### PASSAGE GIVEN ###
I get him the quote, he says it sounds good, I tell him I just need payment up front since it's all special order custom stuff, give him the price, and it includes the artwork and all. He says "let me talk to the wife because she may want to pay cash."

So a while later he calls me back and says "She wants to see the design before we pay for it" and I inform him I'm not going to design anything until I get payment for it (as everyone here has taught me, and as I've tried to follow more lately for people I have zero history with) and he said "well, we may just have to part ways then, because if you design something she doesn't like, you have her money and there's nothing you can do about it". I inform him that it's also the same way that I can spend time designing it, and him take my design somewhere else as well, and he seems to think that I'm crazy and that it would never happen (which we all know happens more with this personality of people than we'd like it to) and I basically tell him to pound sand if that's how he wants to handle it, and we part ways.

So all in all, I feel like I made the right call firing the dude. When one of the first conversations is how no one would call someone back, or didn't give them a quote, there's normally a reason for that, and it's normally because the person I'm talking to is a major pain in the rear.
### INFORMATION PROVIDED ###
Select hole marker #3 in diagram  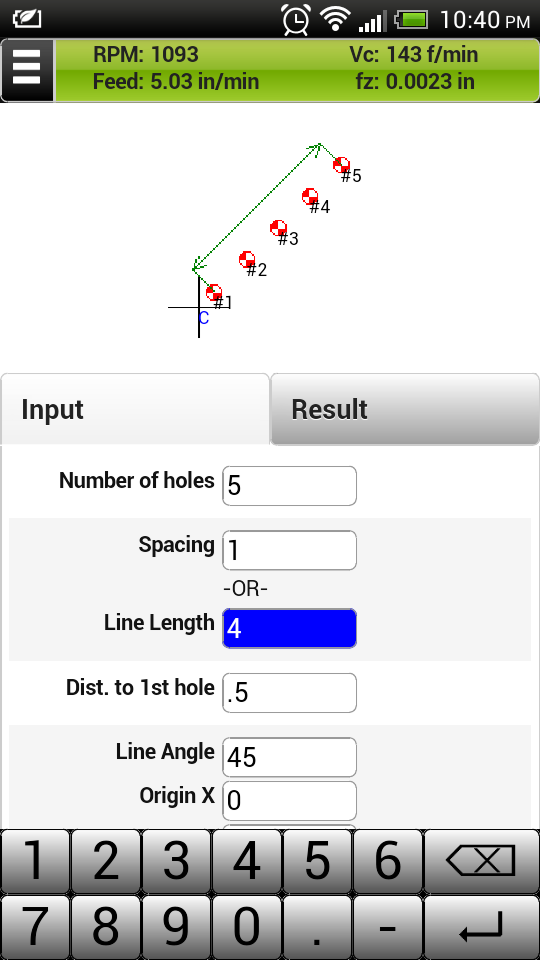(279, 228)
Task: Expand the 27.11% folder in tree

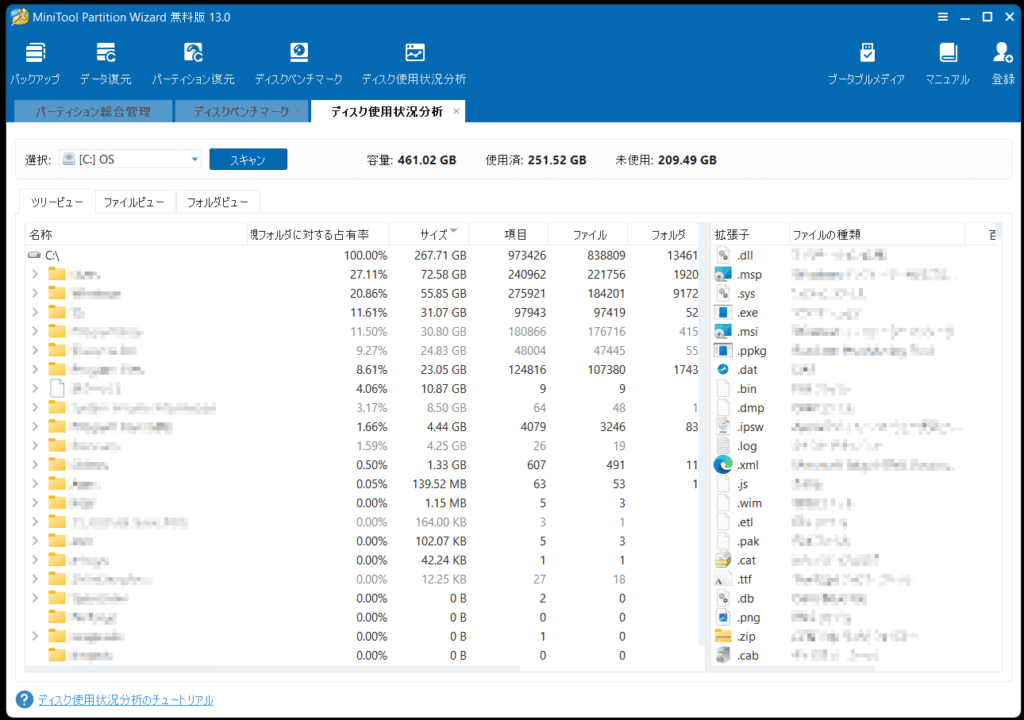Action: [35, 274]
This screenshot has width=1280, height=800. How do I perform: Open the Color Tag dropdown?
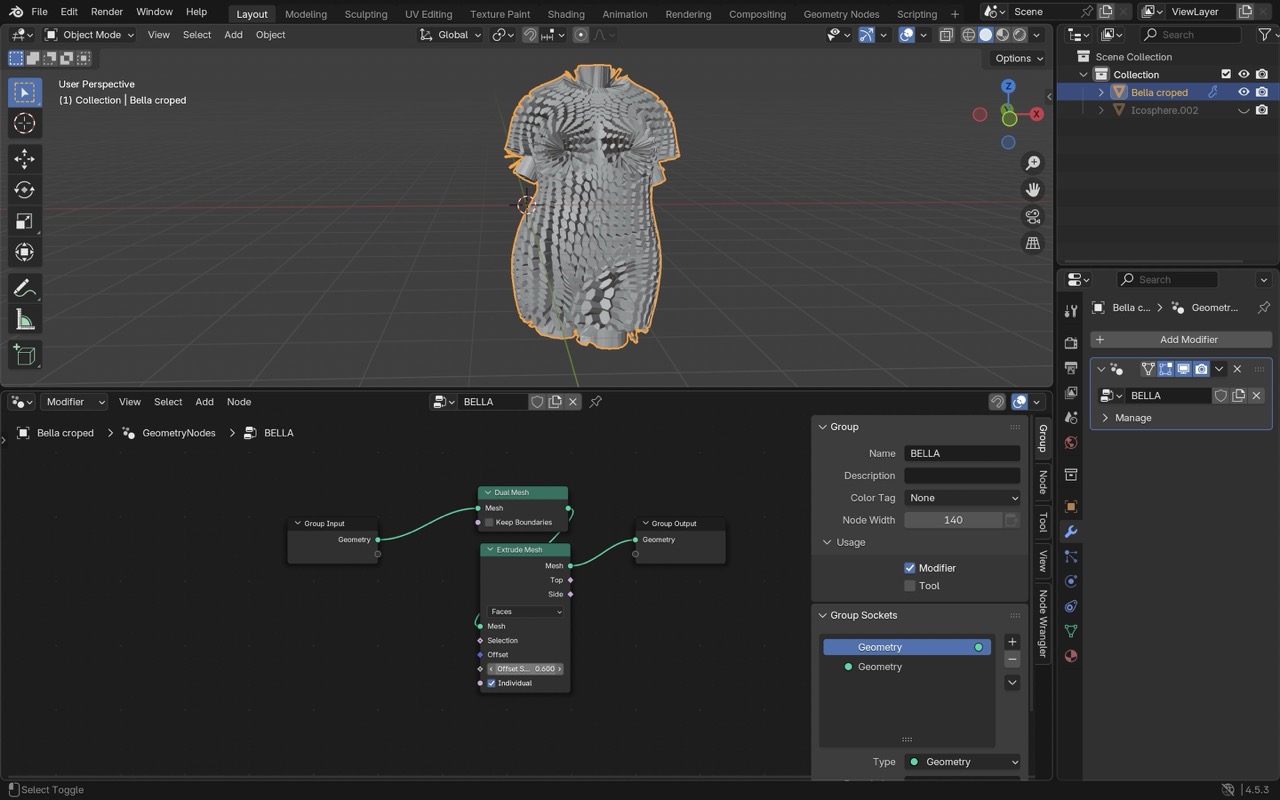click(962, 498)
###
--- GOALS ---
a) Print everything in the post about the custom-order customer from "So a while later" down to "we part ways.".
b) Translate this sentence from the post about the custom-order customer into Spanish: "So all in all, I feel like I made the right call firing the dude."
c) Answer these questions using the post about the custom-order customer.
(i) Why does the customer first say he needs to talk to his wife?
(ii) What does the wife want to see before they pay?
(iii) According to the last paragraph, what is normally the reason no one called such a person back or gave a quote?

--- TASK-BY-TASK SOLUTIONS ---
a)
So a while later he calls me back and says "She wants to see the design before we pay for it" and I inform him I'm not going to design anything until I get payment for it (as everyone here has taught me, and as I've tried to follow more lately for people I have zero history with) and he said "well, we may just have to part ways then, because if you design something she doesn't like, you have her money and there's nothing you can do about it". I inform him that it's also the same way that I can spend time designing it, and him take my design somewhere else as well, and he seems to think that I'm crazy and that it would never happen (which we all know happens more with this personality of people than we'd like it to) and I basically tell him to pound sand if that's how he wants to handle it, and we part ways.

b) Así que, en resumen, siento que tomé la decisión correcta al despedir a ese tipo.

c)
(i) She may want to pay cash.
(ii) The design.
(iii) The person is a major pain in the rear.